→ **ACTION ITEM**
Which lines in the records below include the word "computer"? Report each of them in full.

→ **GIVEN ENTRIES**
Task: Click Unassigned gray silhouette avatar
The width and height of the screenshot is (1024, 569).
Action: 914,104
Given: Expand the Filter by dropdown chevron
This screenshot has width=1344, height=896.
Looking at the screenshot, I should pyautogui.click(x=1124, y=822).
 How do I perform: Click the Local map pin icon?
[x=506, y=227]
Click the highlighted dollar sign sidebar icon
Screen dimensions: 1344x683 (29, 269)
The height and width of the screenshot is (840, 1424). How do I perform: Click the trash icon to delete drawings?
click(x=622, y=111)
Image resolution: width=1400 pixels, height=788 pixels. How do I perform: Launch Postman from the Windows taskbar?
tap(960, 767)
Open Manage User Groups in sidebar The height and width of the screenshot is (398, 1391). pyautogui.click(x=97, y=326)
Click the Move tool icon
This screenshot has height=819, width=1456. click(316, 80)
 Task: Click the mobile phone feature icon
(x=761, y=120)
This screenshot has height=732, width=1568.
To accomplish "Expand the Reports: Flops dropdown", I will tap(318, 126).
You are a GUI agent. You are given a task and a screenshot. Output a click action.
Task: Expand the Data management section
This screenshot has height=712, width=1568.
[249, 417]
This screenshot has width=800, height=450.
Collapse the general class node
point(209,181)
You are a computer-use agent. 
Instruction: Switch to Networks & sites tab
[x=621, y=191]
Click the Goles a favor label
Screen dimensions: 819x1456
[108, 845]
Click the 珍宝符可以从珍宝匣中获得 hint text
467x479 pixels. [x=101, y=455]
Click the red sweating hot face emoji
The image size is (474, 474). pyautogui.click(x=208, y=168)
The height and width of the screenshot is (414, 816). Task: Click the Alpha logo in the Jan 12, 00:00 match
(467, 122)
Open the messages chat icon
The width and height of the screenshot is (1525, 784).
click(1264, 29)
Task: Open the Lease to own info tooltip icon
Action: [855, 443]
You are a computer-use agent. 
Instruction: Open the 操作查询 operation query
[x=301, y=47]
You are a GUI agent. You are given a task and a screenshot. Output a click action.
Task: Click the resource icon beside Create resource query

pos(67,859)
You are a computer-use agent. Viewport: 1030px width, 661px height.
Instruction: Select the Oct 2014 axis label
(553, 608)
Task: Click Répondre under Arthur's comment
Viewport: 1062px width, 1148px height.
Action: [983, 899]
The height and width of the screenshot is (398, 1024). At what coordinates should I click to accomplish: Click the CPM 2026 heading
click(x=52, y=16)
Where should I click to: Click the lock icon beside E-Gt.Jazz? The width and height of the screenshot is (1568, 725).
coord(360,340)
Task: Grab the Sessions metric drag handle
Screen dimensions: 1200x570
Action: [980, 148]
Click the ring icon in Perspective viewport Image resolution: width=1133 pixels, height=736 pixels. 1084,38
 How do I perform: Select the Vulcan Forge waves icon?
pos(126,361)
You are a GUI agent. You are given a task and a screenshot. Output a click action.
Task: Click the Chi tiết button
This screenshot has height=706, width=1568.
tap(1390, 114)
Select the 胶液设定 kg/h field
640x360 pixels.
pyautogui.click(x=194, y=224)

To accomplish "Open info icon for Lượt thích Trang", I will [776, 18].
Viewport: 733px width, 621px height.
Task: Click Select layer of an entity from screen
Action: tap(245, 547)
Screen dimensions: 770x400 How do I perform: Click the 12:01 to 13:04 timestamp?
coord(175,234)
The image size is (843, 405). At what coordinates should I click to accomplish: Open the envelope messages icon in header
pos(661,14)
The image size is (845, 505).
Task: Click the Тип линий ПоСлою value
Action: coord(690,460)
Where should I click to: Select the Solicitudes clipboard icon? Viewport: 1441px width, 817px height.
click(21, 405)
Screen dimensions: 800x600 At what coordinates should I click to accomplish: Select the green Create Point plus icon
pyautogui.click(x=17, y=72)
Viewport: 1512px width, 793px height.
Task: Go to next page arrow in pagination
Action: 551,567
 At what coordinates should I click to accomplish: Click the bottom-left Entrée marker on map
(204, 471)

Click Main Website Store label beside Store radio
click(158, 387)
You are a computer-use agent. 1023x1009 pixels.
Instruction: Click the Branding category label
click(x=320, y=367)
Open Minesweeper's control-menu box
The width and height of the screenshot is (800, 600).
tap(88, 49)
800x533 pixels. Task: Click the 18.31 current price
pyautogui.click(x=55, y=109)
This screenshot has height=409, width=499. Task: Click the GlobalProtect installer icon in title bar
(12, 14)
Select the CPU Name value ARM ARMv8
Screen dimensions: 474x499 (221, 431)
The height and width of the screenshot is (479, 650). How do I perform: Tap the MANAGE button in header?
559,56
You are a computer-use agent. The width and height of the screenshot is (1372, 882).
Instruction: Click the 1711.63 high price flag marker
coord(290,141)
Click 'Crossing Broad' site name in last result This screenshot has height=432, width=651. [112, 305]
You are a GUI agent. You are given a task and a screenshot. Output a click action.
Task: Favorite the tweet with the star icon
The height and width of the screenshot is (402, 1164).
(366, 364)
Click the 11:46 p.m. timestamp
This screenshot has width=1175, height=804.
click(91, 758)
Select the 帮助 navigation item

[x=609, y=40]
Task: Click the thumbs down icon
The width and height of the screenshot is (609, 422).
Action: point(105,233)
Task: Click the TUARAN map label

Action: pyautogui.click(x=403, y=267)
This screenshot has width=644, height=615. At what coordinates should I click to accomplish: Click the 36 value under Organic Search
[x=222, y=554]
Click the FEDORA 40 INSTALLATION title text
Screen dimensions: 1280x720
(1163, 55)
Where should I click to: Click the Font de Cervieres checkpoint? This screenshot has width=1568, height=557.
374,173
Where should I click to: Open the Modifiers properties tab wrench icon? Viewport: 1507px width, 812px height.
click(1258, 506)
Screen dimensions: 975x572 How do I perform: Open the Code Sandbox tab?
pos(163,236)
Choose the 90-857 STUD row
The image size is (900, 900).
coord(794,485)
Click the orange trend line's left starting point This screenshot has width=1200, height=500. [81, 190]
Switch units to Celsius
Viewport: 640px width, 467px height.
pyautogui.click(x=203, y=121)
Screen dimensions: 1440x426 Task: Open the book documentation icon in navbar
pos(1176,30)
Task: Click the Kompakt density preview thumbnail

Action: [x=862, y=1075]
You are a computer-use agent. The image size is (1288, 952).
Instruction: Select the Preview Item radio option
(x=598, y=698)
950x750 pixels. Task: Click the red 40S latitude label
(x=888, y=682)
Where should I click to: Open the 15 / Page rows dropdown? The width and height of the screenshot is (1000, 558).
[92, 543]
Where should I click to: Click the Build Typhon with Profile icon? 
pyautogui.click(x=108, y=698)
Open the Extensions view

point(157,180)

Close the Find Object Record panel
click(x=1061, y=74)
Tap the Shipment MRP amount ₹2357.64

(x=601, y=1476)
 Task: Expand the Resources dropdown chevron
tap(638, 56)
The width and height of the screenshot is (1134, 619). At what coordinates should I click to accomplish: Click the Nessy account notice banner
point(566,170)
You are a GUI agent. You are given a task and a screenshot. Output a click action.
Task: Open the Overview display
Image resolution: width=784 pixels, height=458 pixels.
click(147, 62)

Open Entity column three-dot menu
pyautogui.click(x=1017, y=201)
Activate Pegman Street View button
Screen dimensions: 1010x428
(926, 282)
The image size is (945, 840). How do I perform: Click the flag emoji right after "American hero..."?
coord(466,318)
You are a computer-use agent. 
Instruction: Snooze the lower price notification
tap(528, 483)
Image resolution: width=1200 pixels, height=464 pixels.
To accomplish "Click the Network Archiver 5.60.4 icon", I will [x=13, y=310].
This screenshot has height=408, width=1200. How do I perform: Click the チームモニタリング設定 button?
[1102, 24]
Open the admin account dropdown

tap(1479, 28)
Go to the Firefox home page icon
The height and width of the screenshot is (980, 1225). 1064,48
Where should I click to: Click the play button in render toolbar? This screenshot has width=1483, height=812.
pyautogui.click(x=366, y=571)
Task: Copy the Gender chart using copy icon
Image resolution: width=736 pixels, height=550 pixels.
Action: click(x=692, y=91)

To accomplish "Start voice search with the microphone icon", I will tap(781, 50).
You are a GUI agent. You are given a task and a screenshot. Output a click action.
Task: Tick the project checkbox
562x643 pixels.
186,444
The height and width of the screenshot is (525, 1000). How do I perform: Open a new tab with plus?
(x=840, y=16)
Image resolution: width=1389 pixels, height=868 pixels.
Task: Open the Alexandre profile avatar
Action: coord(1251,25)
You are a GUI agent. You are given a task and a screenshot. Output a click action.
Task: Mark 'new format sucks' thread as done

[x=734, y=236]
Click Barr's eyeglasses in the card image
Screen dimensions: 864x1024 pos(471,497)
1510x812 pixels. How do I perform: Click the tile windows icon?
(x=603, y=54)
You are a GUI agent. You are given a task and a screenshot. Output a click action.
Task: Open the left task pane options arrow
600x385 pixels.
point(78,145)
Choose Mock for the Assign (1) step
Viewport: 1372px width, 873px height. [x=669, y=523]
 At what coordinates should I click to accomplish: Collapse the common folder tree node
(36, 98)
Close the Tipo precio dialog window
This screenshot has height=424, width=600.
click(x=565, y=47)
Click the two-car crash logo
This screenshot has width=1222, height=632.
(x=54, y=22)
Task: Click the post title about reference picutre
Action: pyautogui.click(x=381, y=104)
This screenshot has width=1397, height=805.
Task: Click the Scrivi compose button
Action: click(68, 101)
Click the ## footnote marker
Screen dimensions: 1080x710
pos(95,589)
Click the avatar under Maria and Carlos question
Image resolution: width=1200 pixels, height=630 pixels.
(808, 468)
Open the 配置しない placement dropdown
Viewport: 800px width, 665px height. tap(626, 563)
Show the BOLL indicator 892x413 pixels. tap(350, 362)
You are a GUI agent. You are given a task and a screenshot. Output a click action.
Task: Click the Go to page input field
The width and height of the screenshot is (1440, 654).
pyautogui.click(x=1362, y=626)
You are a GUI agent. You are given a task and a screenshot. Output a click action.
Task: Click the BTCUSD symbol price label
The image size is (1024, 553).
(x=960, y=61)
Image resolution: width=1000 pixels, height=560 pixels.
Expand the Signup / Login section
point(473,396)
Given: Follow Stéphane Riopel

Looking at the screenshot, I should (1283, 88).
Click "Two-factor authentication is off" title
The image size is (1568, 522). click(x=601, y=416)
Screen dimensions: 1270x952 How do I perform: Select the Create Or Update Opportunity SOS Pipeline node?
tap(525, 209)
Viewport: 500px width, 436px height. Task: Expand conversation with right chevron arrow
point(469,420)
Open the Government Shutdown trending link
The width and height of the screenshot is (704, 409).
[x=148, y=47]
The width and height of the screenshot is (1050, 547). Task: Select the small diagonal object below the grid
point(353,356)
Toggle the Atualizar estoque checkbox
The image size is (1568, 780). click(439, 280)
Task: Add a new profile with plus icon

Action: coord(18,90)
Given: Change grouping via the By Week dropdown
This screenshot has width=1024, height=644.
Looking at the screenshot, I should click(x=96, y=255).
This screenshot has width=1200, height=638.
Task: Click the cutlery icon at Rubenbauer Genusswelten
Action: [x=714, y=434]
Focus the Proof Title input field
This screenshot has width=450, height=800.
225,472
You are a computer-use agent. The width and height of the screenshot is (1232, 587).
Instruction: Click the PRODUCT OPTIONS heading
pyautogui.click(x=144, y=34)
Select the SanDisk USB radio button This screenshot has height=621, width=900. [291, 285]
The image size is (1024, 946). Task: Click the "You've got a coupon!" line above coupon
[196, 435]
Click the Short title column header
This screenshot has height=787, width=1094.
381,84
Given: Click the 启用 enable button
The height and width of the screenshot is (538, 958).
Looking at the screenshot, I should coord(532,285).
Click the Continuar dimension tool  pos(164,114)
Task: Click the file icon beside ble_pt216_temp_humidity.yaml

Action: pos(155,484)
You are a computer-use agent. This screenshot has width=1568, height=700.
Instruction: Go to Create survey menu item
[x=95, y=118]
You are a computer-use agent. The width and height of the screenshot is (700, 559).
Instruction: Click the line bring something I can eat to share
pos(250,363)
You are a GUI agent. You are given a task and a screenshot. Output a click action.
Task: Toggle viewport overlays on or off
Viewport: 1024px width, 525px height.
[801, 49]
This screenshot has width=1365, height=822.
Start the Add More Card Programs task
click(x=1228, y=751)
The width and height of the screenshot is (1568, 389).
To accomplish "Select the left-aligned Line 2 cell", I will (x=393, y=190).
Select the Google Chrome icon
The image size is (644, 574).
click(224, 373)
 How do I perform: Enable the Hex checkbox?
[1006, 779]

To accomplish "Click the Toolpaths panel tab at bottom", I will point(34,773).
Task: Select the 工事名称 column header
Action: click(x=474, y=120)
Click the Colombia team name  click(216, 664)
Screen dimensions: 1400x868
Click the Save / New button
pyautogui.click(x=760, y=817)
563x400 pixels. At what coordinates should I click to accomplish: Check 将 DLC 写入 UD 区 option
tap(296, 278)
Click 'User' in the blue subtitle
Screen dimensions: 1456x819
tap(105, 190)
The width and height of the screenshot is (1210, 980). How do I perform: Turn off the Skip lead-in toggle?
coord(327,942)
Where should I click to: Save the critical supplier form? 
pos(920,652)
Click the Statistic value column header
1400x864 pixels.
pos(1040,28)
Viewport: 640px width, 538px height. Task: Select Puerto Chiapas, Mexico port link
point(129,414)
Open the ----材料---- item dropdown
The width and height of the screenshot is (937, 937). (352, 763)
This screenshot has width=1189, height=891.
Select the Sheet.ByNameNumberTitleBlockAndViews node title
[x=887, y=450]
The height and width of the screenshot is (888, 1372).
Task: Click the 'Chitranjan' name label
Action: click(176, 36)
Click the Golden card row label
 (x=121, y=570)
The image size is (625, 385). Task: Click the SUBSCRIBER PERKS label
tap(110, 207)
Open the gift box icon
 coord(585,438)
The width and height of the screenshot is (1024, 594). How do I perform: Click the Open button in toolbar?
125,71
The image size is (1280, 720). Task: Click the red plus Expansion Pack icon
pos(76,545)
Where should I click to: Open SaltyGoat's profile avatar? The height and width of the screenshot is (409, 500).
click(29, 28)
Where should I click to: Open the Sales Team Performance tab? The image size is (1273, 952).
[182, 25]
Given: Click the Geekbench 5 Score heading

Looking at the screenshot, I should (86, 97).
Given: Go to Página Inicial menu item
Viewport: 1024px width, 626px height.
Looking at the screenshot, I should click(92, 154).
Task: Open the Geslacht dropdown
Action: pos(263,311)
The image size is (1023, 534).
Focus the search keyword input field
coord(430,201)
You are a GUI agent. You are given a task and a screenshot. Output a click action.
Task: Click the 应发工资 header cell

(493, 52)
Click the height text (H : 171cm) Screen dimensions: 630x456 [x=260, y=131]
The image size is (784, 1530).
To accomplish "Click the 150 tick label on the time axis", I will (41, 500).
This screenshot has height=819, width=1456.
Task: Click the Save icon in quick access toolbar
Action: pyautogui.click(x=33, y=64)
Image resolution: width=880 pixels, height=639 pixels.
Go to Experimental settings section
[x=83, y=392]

→ **WRITTEN RESPONSE**
You are a computer-use agent. 
You are a computer-use agent. 
You are a computer-use agent. Viewport: 1030px width, 661px height.
You are a computer-use agent. 1023x1009 pixels.
You are a computer-use agent. The width and height of the screenshot is (1372, 882).
You are a computer-use agent. The image size is (1288, 952).
You are a computer-use agent. 
You are a computer-use agent. The width and height of the screenshot is (1232, 587).
You are a computer-use agent. This screenshot has width=1568, height=700.
You are a computer-use agent. The width and height of the screenshot is (700, 559).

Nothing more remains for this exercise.